Hensoldt-CEO Oliver Dörre erwartet von der Strafzollpolitik von US-Präsident Donald Trump keine negativen Auswirkungen für den deutschen Radar- und Sensorspezialisten. Die Verflechtungen und gegenseitigen Abhängigkeiten der Rüstungsindustrien in Europa und Übersee seien dafür viel zu groß, sagte der Vorstandsvorsitzende im Gespräch mit dem CEO.Table.
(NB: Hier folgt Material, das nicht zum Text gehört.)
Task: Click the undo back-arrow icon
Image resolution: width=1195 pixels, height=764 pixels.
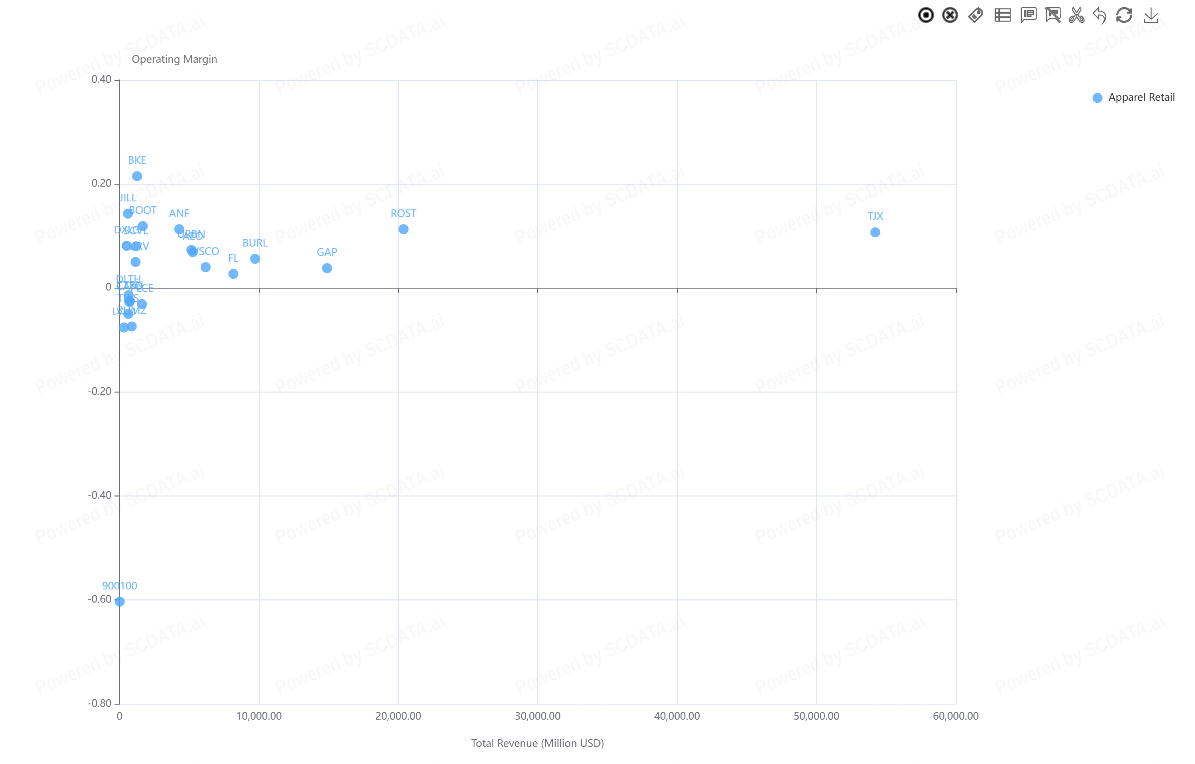Action: 1100,15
So würde Hensoldt etwa Laserentfernungsmesser für den Abrams-Kampfpanzer nach Übersee liefern. Mit den US-amerikanischen Rüstungskonzernen Boeing oder Raytheon arbeite der MDax-Konzern sehr eng zusammen. Und mit Lockheed Martin habe Hensoldt erst im vergangenen Jahr ein Kooperationsabkommen geschlossen. „Und viele US-Waffensysteme sind für die Bundeswehr alternativlos. Deswegen gehe ich nicht davon aus, dass wir wie bei den Konsumgütern von Zöllen betroffen sein werden“, sagte Dörre weiter. Zudem erwartet der Vorstandsvorsitzende keine Lieferengpässe, da sich das bayerische Unternehmen in den vergangenen Jahren robust aufgestellt und die Lieferanten diversifiziert habe und über eine hohe Fertigungstiefe verfüge.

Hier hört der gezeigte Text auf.